197010月,工宣队结束了在图木舒克的“支左”任务,接到通知返回42团。我反思在这里一年的经历,我的真正的收获是什麽。
我经手整理的十几个人的材料,没有一份“过关”。没有一人被判刑进劳改队。我的惟一收获是真正走近了维吾尔人,学了点维吾尔文,仅仅入门,这就足够我受用半生了!
为工宣队举行的欢送会上,韩团长致欢送词,柴建功作了工作总结汇报,我代表工宣队发言:“当我们离开51团时,斗批改还没有结束。阶级斗争虽然没有枪炮声,但仍然激烈地进行着。我们像将要离开硝烟弥漫的战场的战士,心里久久难以平静。我们相信有团党委的正确领导,有广大贫下中农的支持,图木舒克的斗批改一定能取得最后的胜利!”
韩团长果然说到做到,没有留下工宣队一个人。
42团来接我们的卡车装得高高的,车厢四周插满了木板。我们挥手向宋副政委等欢送人群告别,那几位招待所的上海女支青微笑着招手致意。我心里一丝惆怅,不知木华里等待我们的是什么命运、不知会不会像9连一样全连迁到这里来……

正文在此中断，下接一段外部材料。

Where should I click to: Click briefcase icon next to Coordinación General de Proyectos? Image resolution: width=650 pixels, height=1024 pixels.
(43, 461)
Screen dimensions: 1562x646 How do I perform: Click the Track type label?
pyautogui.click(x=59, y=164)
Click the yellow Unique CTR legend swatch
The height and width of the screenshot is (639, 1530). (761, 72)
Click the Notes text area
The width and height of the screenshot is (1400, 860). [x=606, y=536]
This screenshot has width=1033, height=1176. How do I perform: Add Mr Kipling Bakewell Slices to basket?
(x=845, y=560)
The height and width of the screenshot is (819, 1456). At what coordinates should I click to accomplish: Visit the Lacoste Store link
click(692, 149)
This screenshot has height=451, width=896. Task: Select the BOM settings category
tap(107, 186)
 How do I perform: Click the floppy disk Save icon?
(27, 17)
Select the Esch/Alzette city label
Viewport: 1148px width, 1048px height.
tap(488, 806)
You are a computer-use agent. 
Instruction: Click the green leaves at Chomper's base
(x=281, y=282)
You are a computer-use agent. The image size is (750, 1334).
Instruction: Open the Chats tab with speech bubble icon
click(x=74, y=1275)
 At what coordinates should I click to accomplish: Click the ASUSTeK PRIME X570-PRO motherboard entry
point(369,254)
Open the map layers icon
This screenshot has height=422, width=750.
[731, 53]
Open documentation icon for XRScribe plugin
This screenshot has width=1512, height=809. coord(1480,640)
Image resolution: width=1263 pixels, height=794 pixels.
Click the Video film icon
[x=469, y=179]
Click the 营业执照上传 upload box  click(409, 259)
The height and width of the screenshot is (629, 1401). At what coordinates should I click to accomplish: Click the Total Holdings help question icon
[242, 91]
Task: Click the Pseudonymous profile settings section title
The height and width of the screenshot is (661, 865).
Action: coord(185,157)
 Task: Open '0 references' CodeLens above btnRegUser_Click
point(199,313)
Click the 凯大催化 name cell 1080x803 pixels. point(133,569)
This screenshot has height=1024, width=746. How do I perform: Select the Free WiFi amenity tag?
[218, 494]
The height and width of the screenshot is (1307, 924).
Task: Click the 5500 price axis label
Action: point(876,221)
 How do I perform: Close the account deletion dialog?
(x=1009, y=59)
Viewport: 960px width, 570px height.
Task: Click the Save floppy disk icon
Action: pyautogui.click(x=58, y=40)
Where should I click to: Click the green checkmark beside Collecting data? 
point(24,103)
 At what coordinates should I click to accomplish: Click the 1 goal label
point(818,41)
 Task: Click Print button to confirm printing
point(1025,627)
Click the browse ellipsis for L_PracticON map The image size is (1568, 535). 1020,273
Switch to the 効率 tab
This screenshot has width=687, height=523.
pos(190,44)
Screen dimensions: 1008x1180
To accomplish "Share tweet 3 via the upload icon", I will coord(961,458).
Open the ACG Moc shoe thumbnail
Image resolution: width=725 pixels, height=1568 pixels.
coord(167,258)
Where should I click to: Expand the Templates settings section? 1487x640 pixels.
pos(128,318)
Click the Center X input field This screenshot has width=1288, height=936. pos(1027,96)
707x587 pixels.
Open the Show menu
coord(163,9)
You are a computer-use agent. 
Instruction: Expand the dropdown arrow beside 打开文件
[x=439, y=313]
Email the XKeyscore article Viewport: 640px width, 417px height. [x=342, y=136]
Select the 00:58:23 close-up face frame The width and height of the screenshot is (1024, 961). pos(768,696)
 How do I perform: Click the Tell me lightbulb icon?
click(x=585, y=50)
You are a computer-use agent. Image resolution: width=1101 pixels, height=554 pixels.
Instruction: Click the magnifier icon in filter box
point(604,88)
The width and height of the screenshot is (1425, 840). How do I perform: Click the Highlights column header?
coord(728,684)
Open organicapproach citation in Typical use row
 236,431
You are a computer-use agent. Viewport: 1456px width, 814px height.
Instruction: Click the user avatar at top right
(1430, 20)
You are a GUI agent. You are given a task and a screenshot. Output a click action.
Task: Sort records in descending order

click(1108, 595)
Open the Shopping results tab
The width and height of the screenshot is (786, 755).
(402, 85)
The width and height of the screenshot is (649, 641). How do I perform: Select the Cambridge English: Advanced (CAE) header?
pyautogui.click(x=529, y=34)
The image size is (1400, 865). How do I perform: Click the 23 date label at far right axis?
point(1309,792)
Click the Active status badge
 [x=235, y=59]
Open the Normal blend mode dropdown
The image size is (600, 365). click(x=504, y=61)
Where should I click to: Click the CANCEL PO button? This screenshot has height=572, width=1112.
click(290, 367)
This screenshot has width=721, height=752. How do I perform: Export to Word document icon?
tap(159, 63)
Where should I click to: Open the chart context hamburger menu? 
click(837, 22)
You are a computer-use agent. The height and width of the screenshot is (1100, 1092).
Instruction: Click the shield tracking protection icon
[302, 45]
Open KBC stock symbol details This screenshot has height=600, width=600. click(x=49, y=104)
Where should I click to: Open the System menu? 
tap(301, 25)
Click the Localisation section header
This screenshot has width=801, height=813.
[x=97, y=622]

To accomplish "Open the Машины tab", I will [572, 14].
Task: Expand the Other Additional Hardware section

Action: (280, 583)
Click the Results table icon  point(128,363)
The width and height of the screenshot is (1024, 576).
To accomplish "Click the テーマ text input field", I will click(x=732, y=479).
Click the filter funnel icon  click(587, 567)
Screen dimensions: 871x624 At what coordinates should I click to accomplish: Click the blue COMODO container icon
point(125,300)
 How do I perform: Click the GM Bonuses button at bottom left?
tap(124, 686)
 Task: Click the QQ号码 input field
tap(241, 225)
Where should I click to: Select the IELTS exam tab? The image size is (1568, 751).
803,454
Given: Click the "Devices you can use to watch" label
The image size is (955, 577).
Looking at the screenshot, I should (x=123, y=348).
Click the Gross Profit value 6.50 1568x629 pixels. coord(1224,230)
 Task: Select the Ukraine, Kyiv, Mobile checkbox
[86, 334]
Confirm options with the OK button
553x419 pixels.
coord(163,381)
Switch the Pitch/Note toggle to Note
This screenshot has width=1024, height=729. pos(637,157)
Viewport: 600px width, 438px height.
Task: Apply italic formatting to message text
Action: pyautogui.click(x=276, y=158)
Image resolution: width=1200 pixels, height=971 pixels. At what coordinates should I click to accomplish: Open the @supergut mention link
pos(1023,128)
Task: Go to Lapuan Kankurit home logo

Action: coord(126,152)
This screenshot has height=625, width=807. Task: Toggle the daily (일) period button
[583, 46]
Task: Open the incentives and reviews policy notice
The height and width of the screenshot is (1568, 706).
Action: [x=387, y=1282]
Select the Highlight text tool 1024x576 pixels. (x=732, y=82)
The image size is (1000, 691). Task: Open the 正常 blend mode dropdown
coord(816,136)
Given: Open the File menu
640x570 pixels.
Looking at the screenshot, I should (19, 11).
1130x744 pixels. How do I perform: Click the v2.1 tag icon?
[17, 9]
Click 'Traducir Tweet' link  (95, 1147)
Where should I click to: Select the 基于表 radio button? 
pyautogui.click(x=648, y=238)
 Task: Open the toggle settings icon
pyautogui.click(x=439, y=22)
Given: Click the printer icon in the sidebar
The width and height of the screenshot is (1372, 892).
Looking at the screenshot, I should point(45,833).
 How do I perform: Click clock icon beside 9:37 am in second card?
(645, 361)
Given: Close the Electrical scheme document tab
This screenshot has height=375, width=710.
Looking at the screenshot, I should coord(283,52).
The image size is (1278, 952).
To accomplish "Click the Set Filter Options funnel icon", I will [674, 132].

我没有想到我学的那一点点维吾尔文,在命运的关键时刻起了重要作用。回到2连不久,我当了代理司务长,会维吾尔语,能买到清油。1974年底,在2连迁往古鲁巴克时,我是惟一被抽往学校当老师的干部。我到学校教维吾尔文。学生们向贫下中农宣传队提出:英语是资产阶级语言,维语是贫下中农语言,要求学维语。我于是脱颖而出,进了人人向往羡慕的团部中学,当了老师。

别了,图木舒克!
别了,唐王城!

2008510,应农三师邀请,我和几位自治区和兵团的知名作家到图木舒克采风。有夏冠洲、赵天益、梁彤瑾、高炯浩、李东海等作家诗人。
站在包干其山上,遥望图木舒克千里沃土,我又想起井冈山的所见所闻,所思所想,感慨万端:三十九年过去,弹指一挥间。旧的图木舒克难觅踪影,新的图木舒克欣欣向荣;阳光总在风雨后;当年参加工宣队时我二十一岁,风华正茂,朝气蓬勃,转瞬之间进入花甲之年。回顾一生,人的一生应当这样度过,像牛一样脚踏实地,真才实学,一步一个脚印往前走;像鹰一样在万里长空放飞信仰和理想……
包尔其山花岗岩的海生动物化石引起大家一阵阵惊呼:有鱼有虾,有珊瑚虫,形态生动,镶嵌在花岗岩中。手抚化石,思绪湍飞,感慨万分:一个人一生的激情,理想,追求最终也会成为记忆的化石,这才是传之后人的宝贵财富。